Once I’d returned to the main area, I faced the dingy mirror on the wall.

The dress was blue and silver. It looked like it was made of metal, with intricate designs carved onto every inch. When I’d put it on, I’d been surprised to find the material was soft. The sleeves were long and nearly transparent, clinging like a second skin. The design was cut in such a way that my entire back was exposed, but the train covered most of it. It dragged behind me, not like a wedding gown, but like a cape. A ridiculously long, heavy cape.

“This is a different look,” I remarked, still studying myself. Laurie shifted, and his face appeared next to mine. His rings flashed as he tucked a wayward strand of my hair back into place. “This is a different audience,” he informed me. “We aren’t just trying to intimidate some old faeries tonight. We want you to appear powerful but pure. Untouchable but righteous. It’s not an easy thing to achieve. Luckily, you have me.”

“Do I?” I murmured, looking at his reflection.

The words just slipped out. In an instant, I wished I could take them back, yet . . . I wanted to know the answer, too. Laurie went still, and our gazes met in the glass again. The room became so silent that I could hear sounds from ­outside—­a seagull’s call, and the rumble of an engine. My wild heartbeat, which had begun to quicken at what I saw in Laurie’s eyes.

Before he could answer, the door behind us opened.

Collith’s familiar scent greeted me, instantly comforting. He moved into my line of sight a moment later, his pale face filling the space on my other side. His hazel eyes seemed darker than they’d been an hour ago. He was on edge, and the fact that I

could see it meant my own apprehension wasn’t exactly unwarranted.

“The envoy should be here any minute. Are you ready?” Collith asked.

I fought an urge to swallow, knowing the faeries would hear it. I bent and picked up my train, then straightened and squared my shoulders. Resolve hardened in my stomach. “Ready as I’ll ever be, I guess. Let’s go.”

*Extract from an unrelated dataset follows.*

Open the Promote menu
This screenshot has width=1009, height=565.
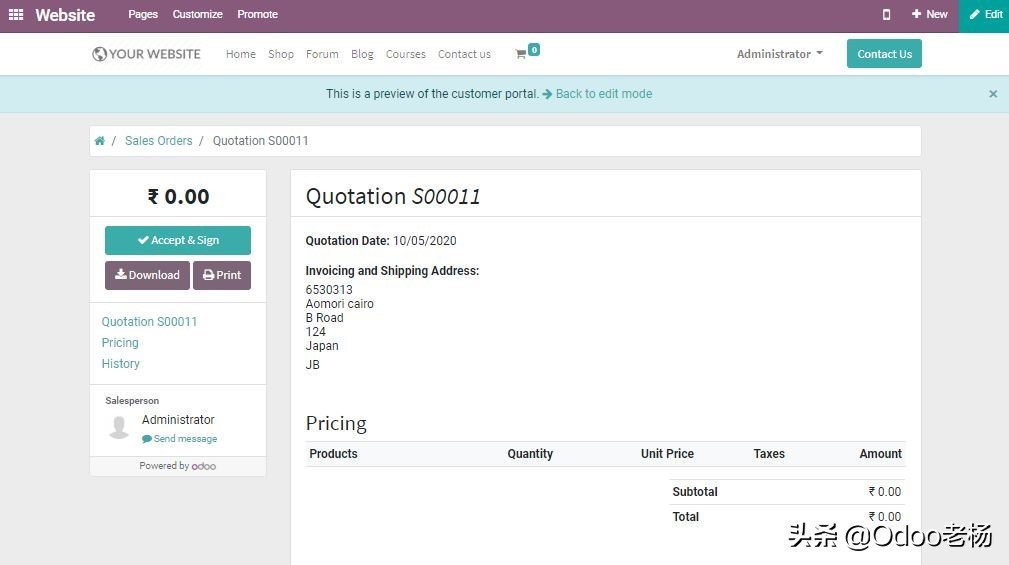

“Fortuna.” The seriousness in Collith’s ­voice—­more than usual, that ­is—­made me turn. His jaw moved, the muscles flexing with tension. “If these creatures find out you’re not only the creator of this beast, but that you’re capable of making more things like him, they’ll see you as a threat.”

“Would they kill me on the spot or at least make it a nice, civil execution?” I asked lightly.

“That’s not going to happen,” Laurie interjected. His voice was cool, but something in it reminded me just how deadly the Seelie King was beneath that pretty, smirking facade. I smiled at him faintly and put my hand on his arm in silent gratitude. It was the briefest of touches, just a slight press of my fingers, but Laurie’s eyes burned as if I’d done so much more. My own eyes darted away, and I was careful not to look at Collith as I walked toward the door.

We left the motel in a tense silence. Collith and Laurie seemed to know exactly where we were going. They led me past the docks and down to the beach. Once we reached the sand, I paused to adjust my hold on the dress, making sure none of the ends would drag over the dirt. We began to walk alongside the shore. Despite the reason we were here, I couldn’t help noticing the beauty of this place. The dying light cast shadows and color over the water, drawing my eyes to it. Farther out, I saw something that didn’t belong.

I nudged Laurie, keeping my eyes on the lines of red amongst the calm waves. “What does that circle mean?”